Cannes Lions & Cannes Film Festival: How AI Is Transforming the Workflow of Creative Imagination

Each year in Cannes, two iconic events capture the artistry and craftmanship of the ultimate in storytelling. The Cannes Film Festival evaluates cinema as art -- its authorship, ambition, and cultural durability -- while the Cannes Lions International Festival of Creativity assesses creativity as a driver of attention, behavior, and economic return. Although these forums have historically represented different creative traditions, AI is forcing both to confront the same underlying question: how should work be designed when cognition and imagination itself become influenced by machines?

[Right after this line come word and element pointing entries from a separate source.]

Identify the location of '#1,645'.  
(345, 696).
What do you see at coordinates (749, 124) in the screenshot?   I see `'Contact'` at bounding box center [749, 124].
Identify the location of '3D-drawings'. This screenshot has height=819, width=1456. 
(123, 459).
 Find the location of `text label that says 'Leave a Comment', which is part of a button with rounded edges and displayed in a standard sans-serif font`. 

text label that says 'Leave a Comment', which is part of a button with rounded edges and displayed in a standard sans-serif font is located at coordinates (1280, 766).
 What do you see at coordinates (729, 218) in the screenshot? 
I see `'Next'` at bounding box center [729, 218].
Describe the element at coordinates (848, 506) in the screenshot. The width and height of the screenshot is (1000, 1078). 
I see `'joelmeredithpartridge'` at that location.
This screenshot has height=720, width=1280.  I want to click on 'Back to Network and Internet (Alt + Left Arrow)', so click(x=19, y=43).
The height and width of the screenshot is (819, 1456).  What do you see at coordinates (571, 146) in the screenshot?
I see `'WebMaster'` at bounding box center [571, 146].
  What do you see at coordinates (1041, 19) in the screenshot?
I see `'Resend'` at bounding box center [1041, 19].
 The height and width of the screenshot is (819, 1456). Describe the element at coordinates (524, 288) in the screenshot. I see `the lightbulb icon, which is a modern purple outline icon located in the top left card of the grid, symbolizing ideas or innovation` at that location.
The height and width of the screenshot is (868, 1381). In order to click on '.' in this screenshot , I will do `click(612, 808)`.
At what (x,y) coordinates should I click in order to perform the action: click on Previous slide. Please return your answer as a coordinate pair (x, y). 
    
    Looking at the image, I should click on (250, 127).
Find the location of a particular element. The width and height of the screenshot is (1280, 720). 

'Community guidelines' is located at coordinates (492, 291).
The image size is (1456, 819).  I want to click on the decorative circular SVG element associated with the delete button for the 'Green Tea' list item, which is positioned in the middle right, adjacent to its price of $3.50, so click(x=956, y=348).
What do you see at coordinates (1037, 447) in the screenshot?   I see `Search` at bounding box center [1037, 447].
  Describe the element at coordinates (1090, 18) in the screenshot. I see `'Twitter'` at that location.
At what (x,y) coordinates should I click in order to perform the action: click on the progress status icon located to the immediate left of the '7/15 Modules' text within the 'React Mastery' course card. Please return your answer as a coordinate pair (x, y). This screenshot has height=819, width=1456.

The Business Shift: From Finite Projects to Learning Story Systems

For most of the twentieth century, films and advertising campaigns were treated as bounded projects: capital was committed, execution followed a linear path, and learning occurred only after release. This structure concentrated risk upfront and limited adaptive response. AI introduces a fundamentally different economic model -- one in which stories operate as continuously learning systems rather than fixed deliverables.

 

Jimmy Stewart, Jean Arthur, director Frank Capra and cinematographer Joseph Walker on a crowded set during the filming of Mr. Smith Goes to Washington from 1939.

Director James Cameron and Oona Chaplin on the set of 20th Century Studios' Avatar: Fire and Ash, 2025.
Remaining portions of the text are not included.